(Stored data entries)
======

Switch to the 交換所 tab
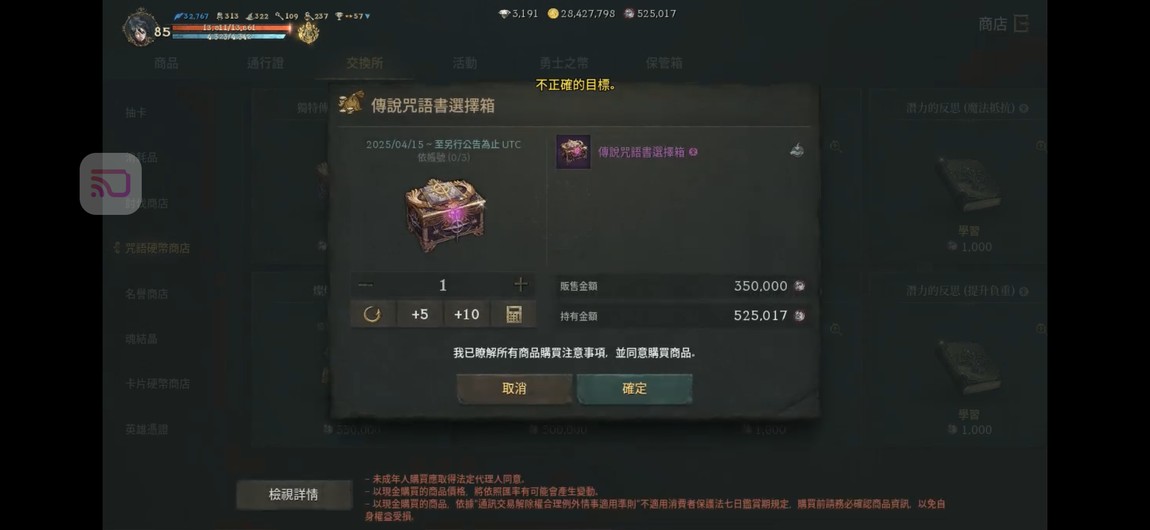 tap(365, 63)
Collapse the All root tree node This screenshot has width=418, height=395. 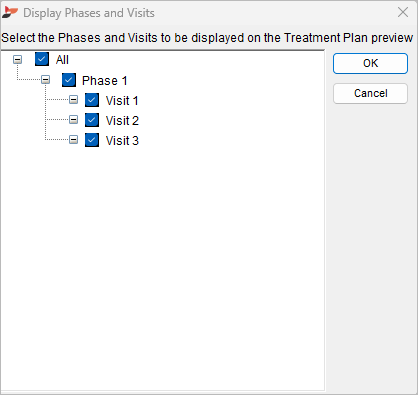coord(18,60)
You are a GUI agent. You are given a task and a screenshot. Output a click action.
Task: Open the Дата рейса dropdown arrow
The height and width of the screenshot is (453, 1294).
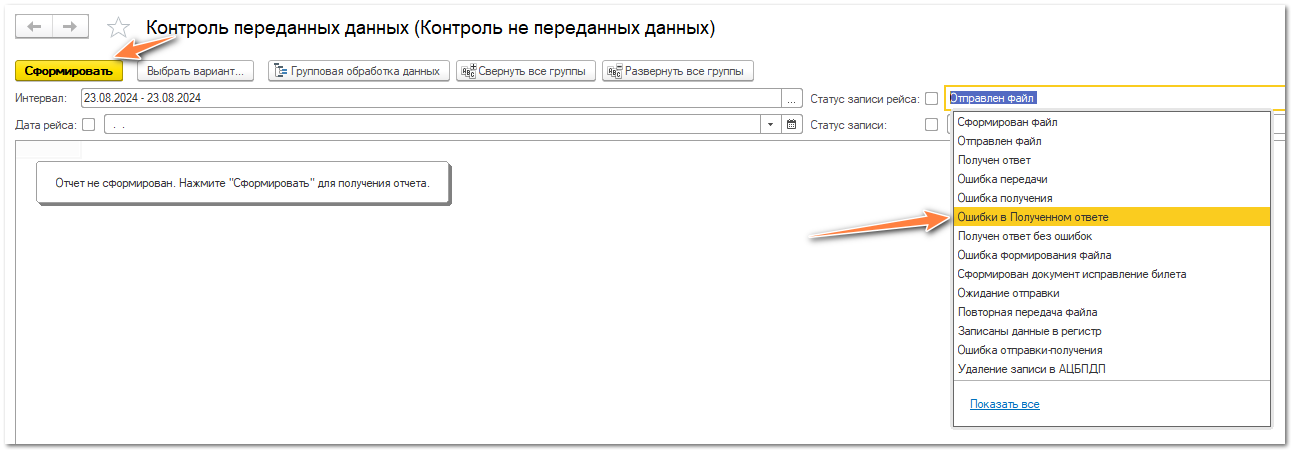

======

Give the lines from the one containing "You are a GUI" through the end of the records, inclusive, as a numbered list. Skip blank lines, and leave the pictures out.

1. You are a GUI agent. You are given a task and a screenshot. Output a click action.
2. Task: Open the Дата рейса dropdown arrow
3. The height and width of the screenshot is (453, 1294).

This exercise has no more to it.